これまでの彼の功績と、彼が受けたそれらの対価を考えた時に、それをなくして公的立場に立つ自分の思いを通すのは、あまりに都合がよすぎるのだ。
しかし他にも分かっていることがある。
それは、ギュールスを手元に置くことを決定する力は自分にはないことを。
彼もそこは見透かしている。
そしておそらくはそんなことを見通すことが出来るようになれるほど過酷な経験を積んできたのだろう。
「ふ、その安息の場を求めてるのは彼ばかりではない、と言うことか? ……まぁ、否定はせんがな。さて……」
答えが出ないただの思考を煮詰めただけの理論に、適当な妥協を込めた結論を引っ張り出して終結させた。
目の前にはその工房があるためだ。
扉を開けて奥に入る。
何人かの人物がその工房を利用して、何やら道具作りに精を出している。
ロワーナは彼らの仕事の邪魔にならないように、静かに中に進む。
ギュールスが一番奥で作業をしているのを見つけ、作業の内容が分かるくらい近い場所に移動した。
「精が出るな。何をどれくらい完成させた?」
ギュールスの作業の手が止まるのを見て、ロワーナは周りで作業をしている者達の邪魔にならないように、ギュールスにしか聞こえない声で囁いた。
「この作業は火と雷撃の呪符が一枚ずつ。魔力が浸透するまでもう少し時間はかかるかな。同時に作り始めたから……って団長?!」
「素っ頓狂な声を出すな。周りに迷惑だろう?」
周り者達ははギュールスの声に驚いて彼の方を見る。
が、ロワーナのことは誰も眼中になく、ギュールスの方を見て一様に顔をしかめるのは、やはり集中しなければならない作業を邪魔されたためか。

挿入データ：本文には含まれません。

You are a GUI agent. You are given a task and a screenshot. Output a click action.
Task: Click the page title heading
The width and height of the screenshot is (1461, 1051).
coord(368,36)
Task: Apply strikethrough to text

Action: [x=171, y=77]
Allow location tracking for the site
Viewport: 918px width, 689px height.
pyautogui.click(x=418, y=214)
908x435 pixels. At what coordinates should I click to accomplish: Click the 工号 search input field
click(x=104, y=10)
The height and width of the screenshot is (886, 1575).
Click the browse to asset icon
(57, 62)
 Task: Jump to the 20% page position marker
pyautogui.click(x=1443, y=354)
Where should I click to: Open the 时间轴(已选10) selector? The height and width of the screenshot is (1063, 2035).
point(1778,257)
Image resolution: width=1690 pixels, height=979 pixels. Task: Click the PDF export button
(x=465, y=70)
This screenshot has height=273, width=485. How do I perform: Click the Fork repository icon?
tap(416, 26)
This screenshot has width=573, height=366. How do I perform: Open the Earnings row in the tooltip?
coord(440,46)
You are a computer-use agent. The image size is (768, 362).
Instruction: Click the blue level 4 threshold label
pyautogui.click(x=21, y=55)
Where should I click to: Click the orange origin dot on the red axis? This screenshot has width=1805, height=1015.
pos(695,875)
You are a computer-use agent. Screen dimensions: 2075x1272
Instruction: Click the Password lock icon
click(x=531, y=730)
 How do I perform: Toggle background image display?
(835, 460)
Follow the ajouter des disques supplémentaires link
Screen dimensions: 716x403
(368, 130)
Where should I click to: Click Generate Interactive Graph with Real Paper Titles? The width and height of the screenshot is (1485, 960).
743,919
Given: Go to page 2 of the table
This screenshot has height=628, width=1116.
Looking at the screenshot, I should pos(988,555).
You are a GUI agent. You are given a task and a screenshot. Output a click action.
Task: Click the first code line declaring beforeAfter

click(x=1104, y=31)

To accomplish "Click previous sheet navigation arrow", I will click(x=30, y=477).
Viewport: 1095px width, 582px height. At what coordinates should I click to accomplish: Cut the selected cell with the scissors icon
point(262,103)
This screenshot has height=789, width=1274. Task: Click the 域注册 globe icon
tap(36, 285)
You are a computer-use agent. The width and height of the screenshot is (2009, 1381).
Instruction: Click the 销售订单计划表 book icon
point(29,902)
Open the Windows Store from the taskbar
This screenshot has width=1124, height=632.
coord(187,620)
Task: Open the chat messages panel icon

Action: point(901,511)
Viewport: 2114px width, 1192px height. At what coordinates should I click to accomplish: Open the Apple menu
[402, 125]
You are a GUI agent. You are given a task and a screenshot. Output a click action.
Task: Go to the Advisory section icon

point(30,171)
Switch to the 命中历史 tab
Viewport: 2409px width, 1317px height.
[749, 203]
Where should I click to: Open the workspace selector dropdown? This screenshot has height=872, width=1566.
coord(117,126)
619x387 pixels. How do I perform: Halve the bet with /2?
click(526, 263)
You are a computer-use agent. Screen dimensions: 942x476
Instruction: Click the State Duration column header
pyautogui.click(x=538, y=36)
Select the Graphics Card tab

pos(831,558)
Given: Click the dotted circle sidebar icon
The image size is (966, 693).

ギュールスはいつも見る体を小さくする姿勢よりもさらもっと体を縮こまらせる。
あちこちからため息が漏れ、再びそれぞれが作業をする音がまた聞こえ出す。
ギュールスにしてみれば、休養日とは言え忙しい身のロワーナ。
予定は新聞社へ取材を受けに行くことばかりではないことくらい、ギュールスも予想は難くない。
そんな彼女がそばに来る。
新人に気にかけるのは上司や先輩の義務の一つだろうが、たかが自分にそんなに頻繁に彼女が近づく理由があるのだろうかと疑問に思う。
「話が耳に入ったからな。道具を売ってくれる店が街中にはなくなったようだと聞いてな」
ギュールスは深くため息をつく。
「そんなことは今までも何度かありました。あの力を使えばなんとかなりますよ。でもあるには越したことがないので、自分でも作ってみようかと思ったところでした」
自分達が道具一切を使えなくなったら、戦闘ばかりではなく日常生活にも支障をきたすこともある。しかしギュールスにとって深刻な問題ではないらしい。
さらに一部、道具の作り方も身に付けたようで、ロワーナが話しかけてきたタイミングも彼にとってちょうどよく、資料と道具を手早く片付けて彼女に作業終了を告げる。
ロワーナはそれに応じてギュールスと共に工房を出た。